You are not allowing him to be distracted by the presence of others in the room or by the on-goings of his vicinity. Some might debate that such a space is only suggesting a school-like atmosphere – no, it’s rather a continuation.
This space is a private zone of your child. Colourful partitions, built-in tables and personal racks come in handy. After all, study rooms are meant for a purpose!
4. Customize your study table to your children's like
You know what your child is fond of. Designing a space according to his mindset and his preferences is one important aspect. Be it his favourite colour for the walls, his favourite spot for memorizing his lessons or his favourite paintings and poetry – customise his study space with just these elements.
When it comes to you, would you like your walls more sophisticated – beiges, greys and browns – or you wish to have a lighter atmosphere for yourself when you are with your favourite books – consider browsing wallpapers and texture walls or some interesting cladding.
If your good with the brush, this is the space for you to create art – use the wall for hanging your masterpieces, or oh! Why not turn the wall itself into a canvas?

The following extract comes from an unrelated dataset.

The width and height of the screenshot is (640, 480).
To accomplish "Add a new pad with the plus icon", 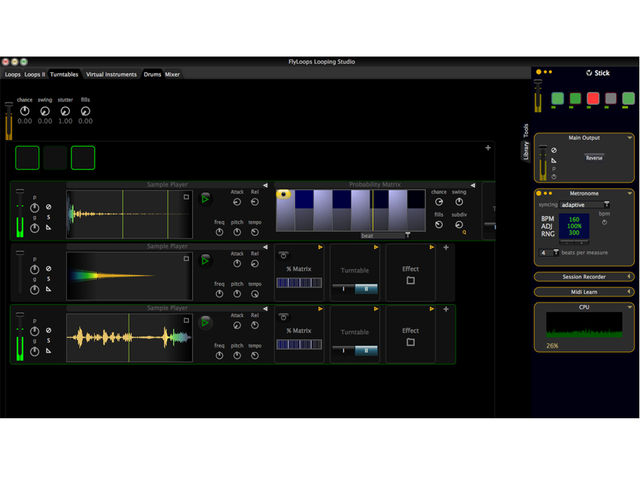I will click(488, 148).
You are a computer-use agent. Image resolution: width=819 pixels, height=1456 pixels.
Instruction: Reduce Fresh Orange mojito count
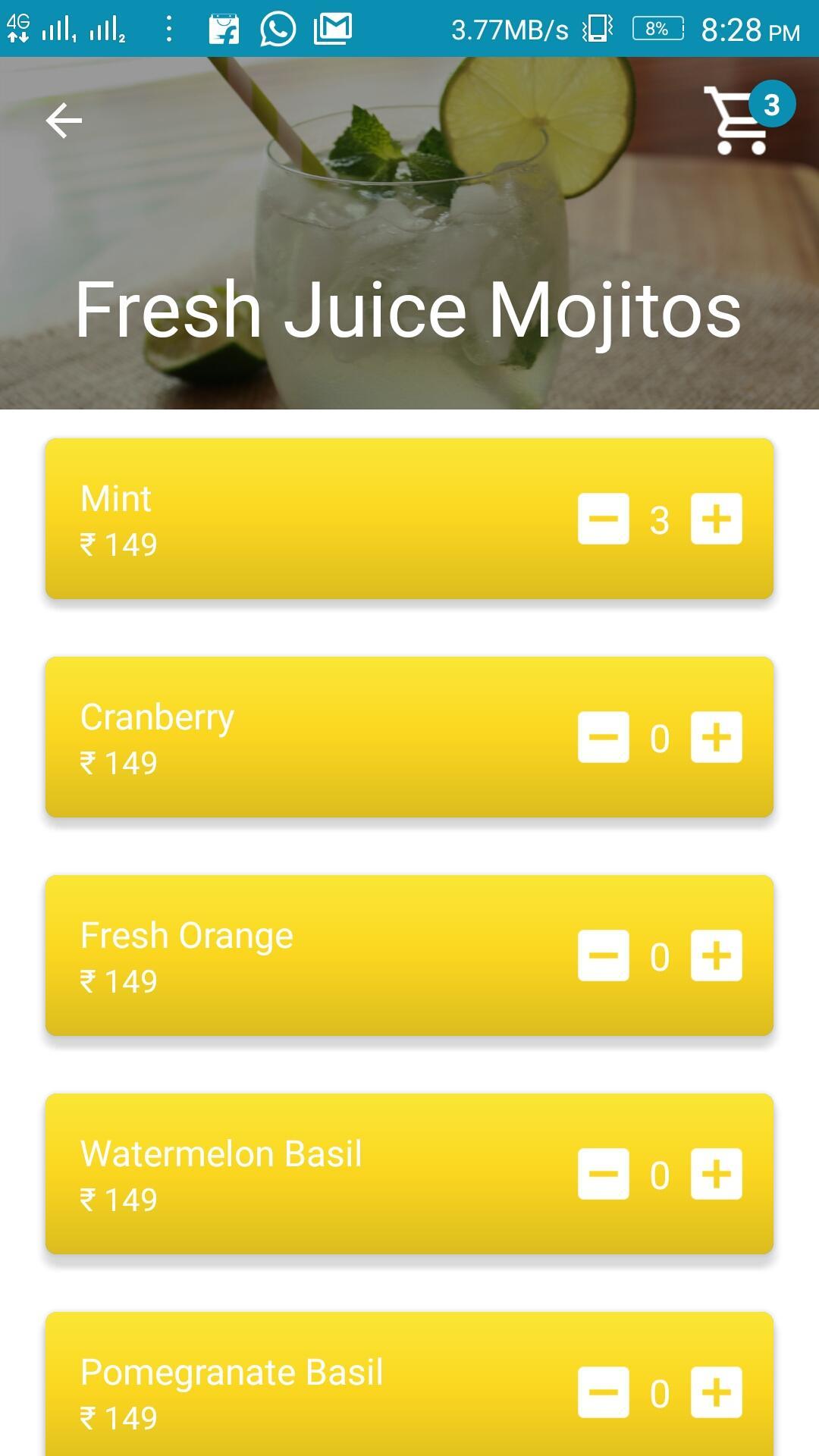coord(604,956)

In contradiction to the above paragraph – why not design a space forcing such elements into it which you want your child to absorb? Simple suggestions would be alphabets and numbers as part of the decor for your tiny tot; introducing the concept of green by adding some vegetation in the form of interior landscaping; corkboards for sticky notes so that you don’t forget your routine; interesting murals such as a world map for his or her knowledge – the list is literally endless. Get creative!
6. Plan The Seating better
One of the most important parts, you may say. Study spaces call for cosy comfortable sitting, in well-lit and well-ventilated areas – that is, mostly near a window. The type of seating would vary, as we mentioned about the tables.

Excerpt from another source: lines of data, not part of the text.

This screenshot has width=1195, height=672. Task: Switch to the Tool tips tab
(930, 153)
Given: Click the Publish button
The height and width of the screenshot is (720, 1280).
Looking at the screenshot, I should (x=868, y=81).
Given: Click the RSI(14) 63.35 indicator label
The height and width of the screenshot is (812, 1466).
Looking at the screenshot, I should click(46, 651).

Cushions are a great idea for project works down on mats, or for group recital practices. Try avoiding stools for the sake of good posture. Comfortable chairs that will be easy to carry around are the best. Put some stress on aesthetics too – a beautiful environment always uplifts your mood and that will help you focus better.
Try opting for little rugs below the chairs – they serve the dual function of preventing scratches on the floor due to pulling and pushing of chairs and secondly they are comfortable to rest your feet on.

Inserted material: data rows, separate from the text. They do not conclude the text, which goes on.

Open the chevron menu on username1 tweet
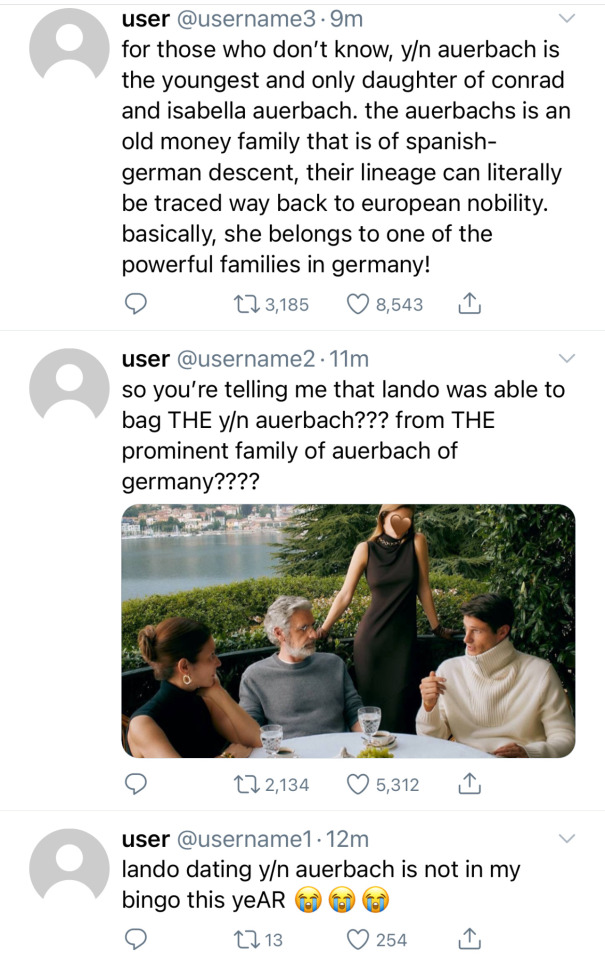 (x=566, y=838)
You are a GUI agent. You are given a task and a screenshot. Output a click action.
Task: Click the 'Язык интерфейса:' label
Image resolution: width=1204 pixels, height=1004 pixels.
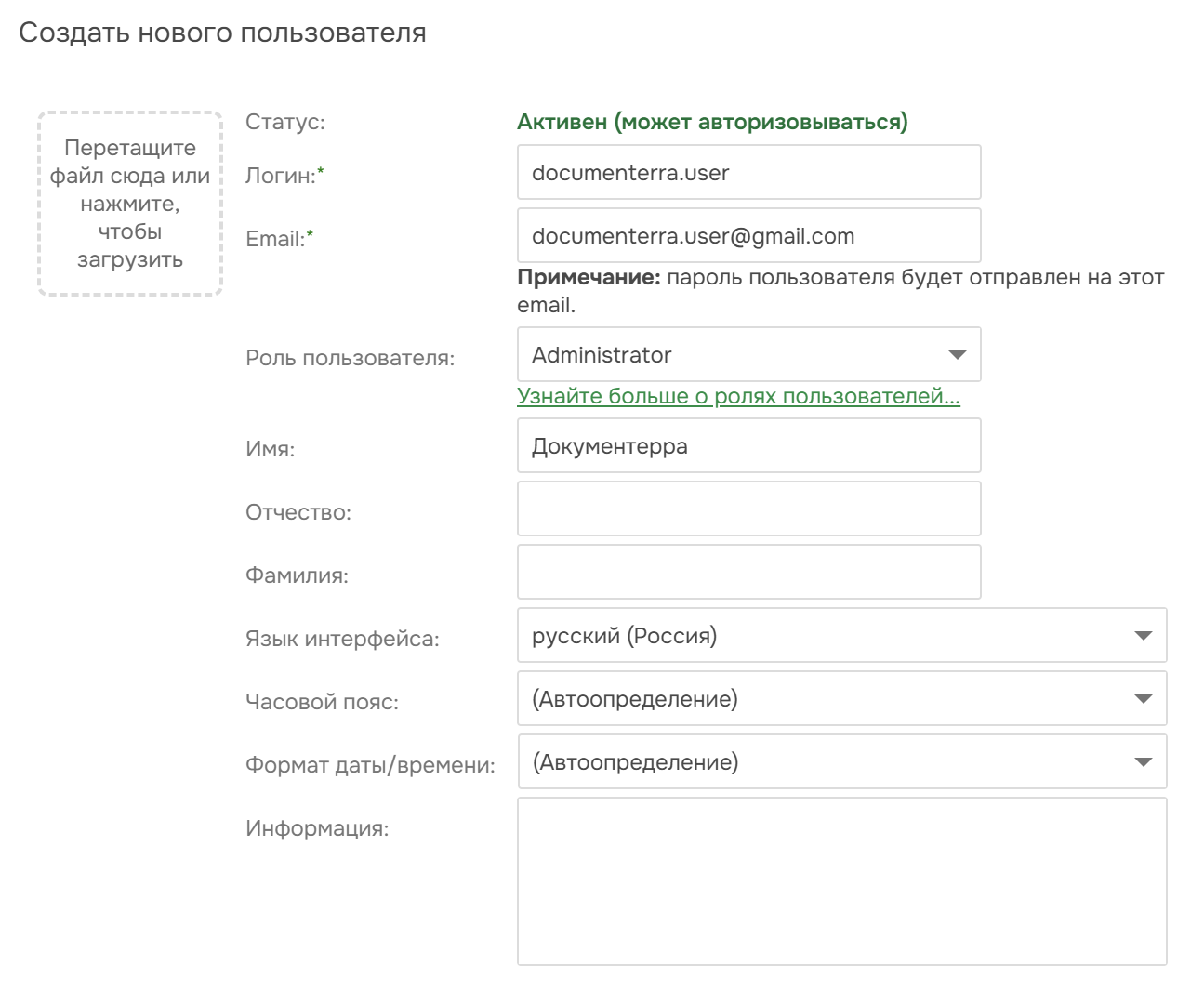tap(341, 639)
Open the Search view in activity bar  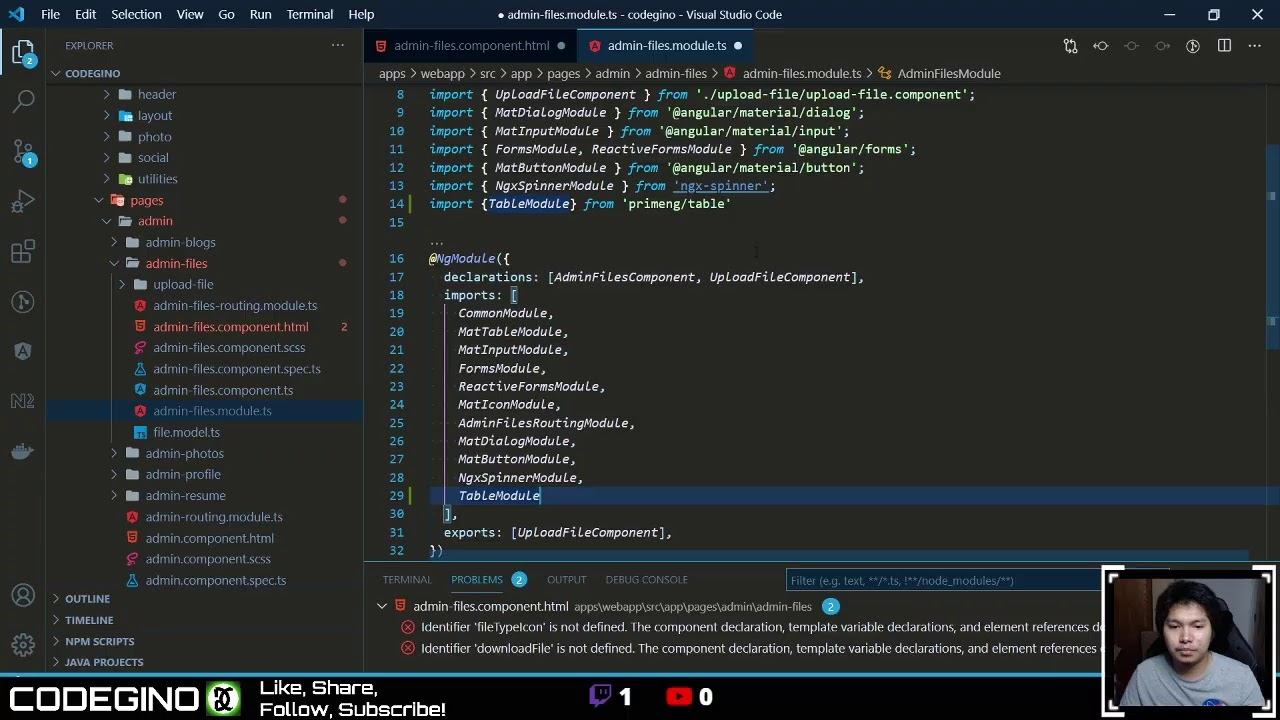(24, 100)
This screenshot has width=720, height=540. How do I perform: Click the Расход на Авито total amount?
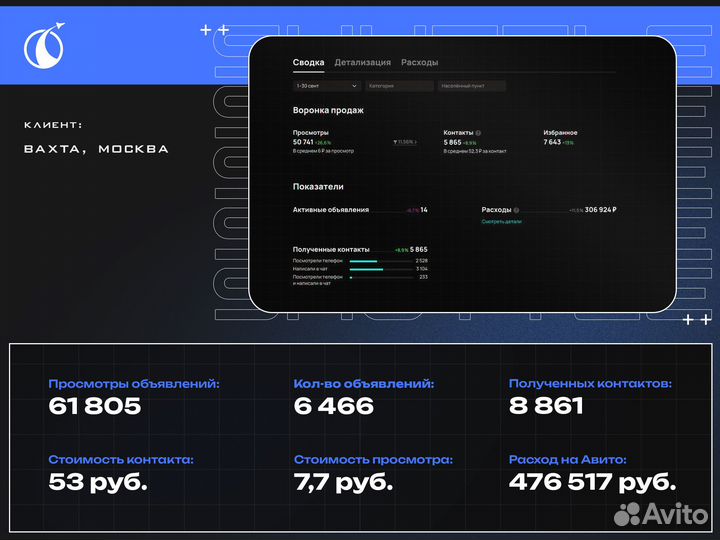click(x=592, y=482)
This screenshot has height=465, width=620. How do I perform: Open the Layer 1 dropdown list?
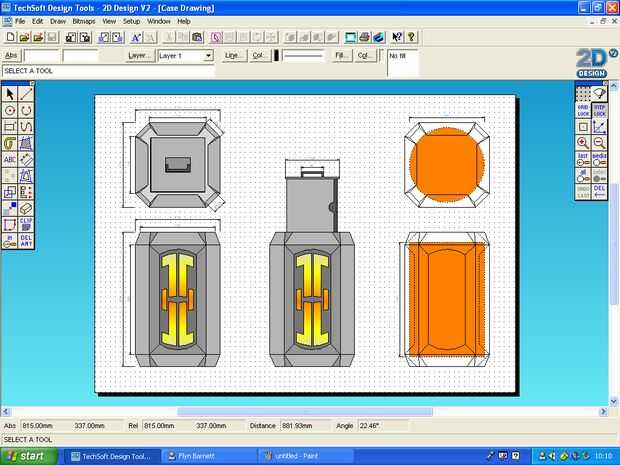point(208,56)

Rotating chairs are good for adults – they have soft backrests for providing comfortable seating as well as allow you to deviate a little a little from the screen of your desktop for a quick conjecture!
7. use Windows for Natural Ventilation
As we have already mentioned, a well-lit area is an absolute requisite for a study space. Windows are important not just for daylight, but also for ventilation throughout the day.
No, you wouldn’t want all your papers to fly away due to a strong breeze; and this is why the positioning of a window with respect to the wind directions and the sun glare is important.
The north is the best side to have a window – no direct glare from the sun, only diffused scattered sunlight. No heavy breezes, as the prevalent wind direction us from the south and south east.
The size of the window depends a lot on the required amount of light and also on the kind of view the window has to offer – you wouldn’t want to see a bin yard while at your study table, nor do you wish to be distracted by a group of playing children.
In a nutshell, a study space requires a special design as per the demands and the preferences of the user – be it a 5 year old child or a 40-something professional. There could be so many other suggestions and inclusions – a chalkboard and duster or whiteboards and markers to ease the lessons, a display area for artwork – study rooms have so much to offer. The points to remember are – design for a well-lit interior and provide an ambience that suits the user’s temperament and activity.